VIVA   – Piala Eropa 2020 akan memper 2 wajah baru. Finlandia serta Timnas Makedonia Utara akan menjelma dua debutan yang akan berlanggaran di turnamen internasional paling bergengsi di Benua Biru pada musim panas 2021 mendatang.

Timnas Makedonia Utara akhirnya mengisbatkan satu tiket ke putaran final Piala Eropa 2020 usai melanggar Georgia dengan skor tipis 1-0 di pertandingan play-off, Kamis 12 November 2020 (Jumat dini hari WIB).

Sementara tersebut, Timnas Finlandia sendiri sudah mengesahkan lolos ke putaran final Piala Eropa 2020 setelah finish sebagai runnerup Grup J. Finlandia pun berhak mendampingi Italia yang memuncaki klasemen Grup J.

Seperti apa profil Timnas Makedonia Utara dan Finlandia? Berikut ini profil kedua tim dikutip dari berbagai sumber:

Makedonia Utara

Photo:

  • instagram. com/goranpandev19

Sejak kemerdekaan, Makedonia Utara menunjukkan penampilan yang mengesankan di dunia sepakbola. Mereka dua kali menahan imbang Inggris di laga bertanding, Mereka juga dua kali menimpali Belanda di laga tandang dan kandang.

12 Agustus 2009, sebagai bagian dari keterangan 100 tahun, timnas Makedonia Utara menggelar laga persahabatan melawan Spanyol. Pemain bintang Goran Pandev mengecap dua gol di babak pertama untuk memberi Makedonia keunggulan 2-0.

Sayang, Spanyol lulus bangkit dan mencetak tiga lulus di babak kedua untuk skor akhir 3-2. Meski demikian, sebanyak 30 ribu orang bersorak senang pada pertandingan yang juga sekaligus peresmian Philip II Arena tersebut.

Sayang, Makedonia selalu gagal tampil di putaran final turnamen internasional selevel Piala Eropa dan Piala Dunia. Sejak pisah dari Yugoslavia pada 1992, mereka selalu gagal lolos kualifikasi, pra akhirnya mereka berhasil lolos ke Piala Eropa 2020.

Finlandia

Biar memiliki sejarah panjang, Finlandia tidak pernah lolos ke putaran final Piala Dunia dan Piala Eropa. Padahal Finlandia sudah menjadi bagian FIFA sejak 1904 dan anggota UEFA sejak 1957. Tapi nasib baik datang di Piala Eropa 2020.
 
Finlandia sendiri diketahui merupakan satu-satunya tim Nordik, selain Kepulauan Faroe yang belum pernah mencapai putaran final Piala Dunia. Prestasi Finlandia memang nyaris tidak terlihat dalam kurang dekade silam.

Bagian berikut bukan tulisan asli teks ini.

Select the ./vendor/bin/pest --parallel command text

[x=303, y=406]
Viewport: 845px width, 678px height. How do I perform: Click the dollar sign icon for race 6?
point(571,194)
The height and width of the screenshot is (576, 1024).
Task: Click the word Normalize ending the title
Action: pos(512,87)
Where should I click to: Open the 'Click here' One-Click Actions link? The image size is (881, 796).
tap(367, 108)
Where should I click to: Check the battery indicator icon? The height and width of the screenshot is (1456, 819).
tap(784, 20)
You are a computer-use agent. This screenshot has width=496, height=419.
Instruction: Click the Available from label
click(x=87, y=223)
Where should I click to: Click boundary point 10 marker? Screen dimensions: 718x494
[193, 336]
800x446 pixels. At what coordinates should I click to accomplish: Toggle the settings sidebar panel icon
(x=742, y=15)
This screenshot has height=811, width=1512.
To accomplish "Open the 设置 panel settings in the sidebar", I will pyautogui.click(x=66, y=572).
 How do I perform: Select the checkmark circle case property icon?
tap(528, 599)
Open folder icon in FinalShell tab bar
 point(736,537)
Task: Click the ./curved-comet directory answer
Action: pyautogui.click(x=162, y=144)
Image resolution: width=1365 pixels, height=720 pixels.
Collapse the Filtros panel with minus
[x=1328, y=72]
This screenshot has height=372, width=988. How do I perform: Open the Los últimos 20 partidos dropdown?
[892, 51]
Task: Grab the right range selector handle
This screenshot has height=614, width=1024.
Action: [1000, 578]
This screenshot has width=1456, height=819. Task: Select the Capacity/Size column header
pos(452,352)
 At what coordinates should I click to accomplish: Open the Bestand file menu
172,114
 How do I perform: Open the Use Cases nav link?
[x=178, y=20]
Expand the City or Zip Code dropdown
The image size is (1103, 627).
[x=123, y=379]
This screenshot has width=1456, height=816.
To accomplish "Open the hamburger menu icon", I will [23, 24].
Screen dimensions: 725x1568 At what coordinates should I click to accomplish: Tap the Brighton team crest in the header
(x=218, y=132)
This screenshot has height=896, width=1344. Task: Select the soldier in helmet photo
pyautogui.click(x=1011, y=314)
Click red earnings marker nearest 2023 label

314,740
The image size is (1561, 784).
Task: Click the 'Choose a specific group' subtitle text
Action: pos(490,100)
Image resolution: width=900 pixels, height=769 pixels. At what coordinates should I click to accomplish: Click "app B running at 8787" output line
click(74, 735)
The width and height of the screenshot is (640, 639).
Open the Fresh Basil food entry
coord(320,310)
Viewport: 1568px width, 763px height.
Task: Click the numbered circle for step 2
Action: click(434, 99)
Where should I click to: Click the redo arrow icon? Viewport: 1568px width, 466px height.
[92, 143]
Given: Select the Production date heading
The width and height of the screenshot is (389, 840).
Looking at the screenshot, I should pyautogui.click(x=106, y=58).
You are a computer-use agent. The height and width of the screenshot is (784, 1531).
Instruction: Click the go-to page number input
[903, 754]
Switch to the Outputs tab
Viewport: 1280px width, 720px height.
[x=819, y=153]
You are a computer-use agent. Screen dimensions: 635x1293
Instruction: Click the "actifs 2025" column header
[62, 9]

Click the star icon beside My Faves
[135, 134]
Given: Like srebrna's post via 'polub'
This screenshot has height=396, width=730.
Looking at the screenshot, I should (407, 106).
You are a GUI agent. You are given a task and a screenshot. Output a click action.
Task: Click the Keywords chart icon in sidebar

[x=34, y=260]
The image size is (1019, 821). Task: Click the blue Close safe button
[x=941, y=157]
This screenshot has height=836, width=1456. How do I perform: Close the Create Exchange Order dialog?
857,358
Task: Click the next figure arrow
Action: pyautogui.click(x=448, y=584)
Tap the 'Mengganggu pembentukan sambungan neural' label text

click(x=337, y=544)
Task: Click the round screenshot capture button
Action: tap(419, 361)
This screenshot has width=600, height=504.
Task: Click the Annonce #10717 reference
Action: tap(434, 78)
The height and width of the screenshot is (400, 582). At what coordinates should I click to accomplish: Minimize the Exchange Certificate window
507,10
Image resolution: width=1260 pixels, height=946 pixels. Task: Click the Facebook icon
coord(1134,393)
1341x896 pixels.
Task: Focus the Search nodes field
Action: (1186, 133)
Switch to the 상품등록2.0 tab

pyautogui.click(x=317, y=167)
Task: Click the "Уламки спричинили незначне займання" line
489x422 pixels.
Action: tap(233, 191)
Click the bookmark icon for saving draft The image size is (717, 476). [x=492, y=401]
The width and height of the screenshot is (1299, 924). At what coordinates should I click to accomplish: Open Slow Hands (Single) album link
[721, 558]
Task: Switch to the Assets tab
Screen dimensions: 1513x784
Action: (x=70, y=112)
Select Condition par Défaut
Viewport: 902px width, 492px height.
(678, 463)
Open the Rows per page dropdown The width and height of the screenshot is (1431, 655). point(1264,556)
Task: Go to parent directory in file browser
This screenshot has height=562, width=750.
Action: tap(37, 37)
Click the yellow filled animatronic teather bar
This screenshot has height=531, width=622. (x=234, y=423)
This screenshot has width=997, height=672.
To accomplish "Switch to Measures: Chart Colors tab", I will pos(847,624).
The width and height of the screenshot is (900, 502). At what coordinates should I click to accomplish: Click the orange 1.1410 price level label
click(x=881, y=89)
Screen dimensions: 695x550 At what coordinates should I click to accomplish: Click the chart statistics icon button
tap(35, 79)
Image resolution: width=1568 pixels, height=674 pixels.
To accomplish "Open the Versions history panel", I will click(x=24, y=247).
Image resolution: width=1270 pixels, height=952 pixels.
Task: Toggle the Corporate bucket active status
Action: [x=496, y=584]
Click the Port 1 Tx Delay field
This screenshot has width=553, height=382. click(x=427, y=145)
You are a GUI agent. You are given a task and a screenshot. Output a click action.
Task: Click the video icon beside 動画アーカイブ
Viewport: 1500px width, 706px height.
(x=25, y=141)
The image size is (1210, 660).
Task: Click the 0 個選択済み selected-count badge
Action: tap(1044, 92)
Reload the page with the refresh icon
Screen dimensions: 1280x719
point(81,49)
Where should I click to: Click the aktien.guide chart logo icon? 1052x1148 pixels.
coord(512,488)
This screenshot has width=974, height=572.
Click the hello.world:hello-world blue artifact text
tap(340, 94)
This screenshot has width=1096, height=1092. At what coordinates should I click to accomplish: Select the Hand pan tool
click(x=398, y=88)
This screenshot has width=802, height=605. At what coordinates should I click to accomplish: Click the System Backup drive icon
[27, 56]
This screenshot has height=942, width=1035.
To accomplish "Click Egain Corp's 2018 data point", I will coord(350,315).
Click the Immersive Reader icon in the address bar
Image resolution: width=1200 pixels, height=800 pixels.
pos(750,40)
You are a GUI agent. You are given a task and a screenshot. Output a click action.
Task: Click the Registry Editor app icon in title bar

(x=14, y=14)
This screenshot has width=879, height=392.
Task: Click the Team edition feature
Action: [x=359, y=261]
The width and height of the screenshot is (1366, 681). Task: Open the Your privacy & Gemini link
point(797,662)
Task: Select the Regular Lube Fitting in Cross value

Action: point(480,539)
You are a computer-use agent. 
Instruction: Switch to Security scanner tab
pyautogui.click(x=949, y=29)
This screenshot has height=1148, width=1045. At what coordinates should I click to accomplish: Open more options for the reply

Setelah beberapa dekade relatif tidak jelas, Finlandia membuat kemajuan pada tahun 2000-an dengan mencapai hasil luar biasa melawan tim-tim Eropa yang mapan dan mencapai puncak ke-33 di Peringkat Dunia FIFA dalam tahun 2007.

Sayang, beberapa tahun dengan hasil dengan buruk, membuat rangking mereka turun. Hingga 110 peringkat FIFA di dalam tahun 2017, tetapi kemudian tiba naik lagi dan, pada Juni 2020, mereka duduk di susunan ke-58.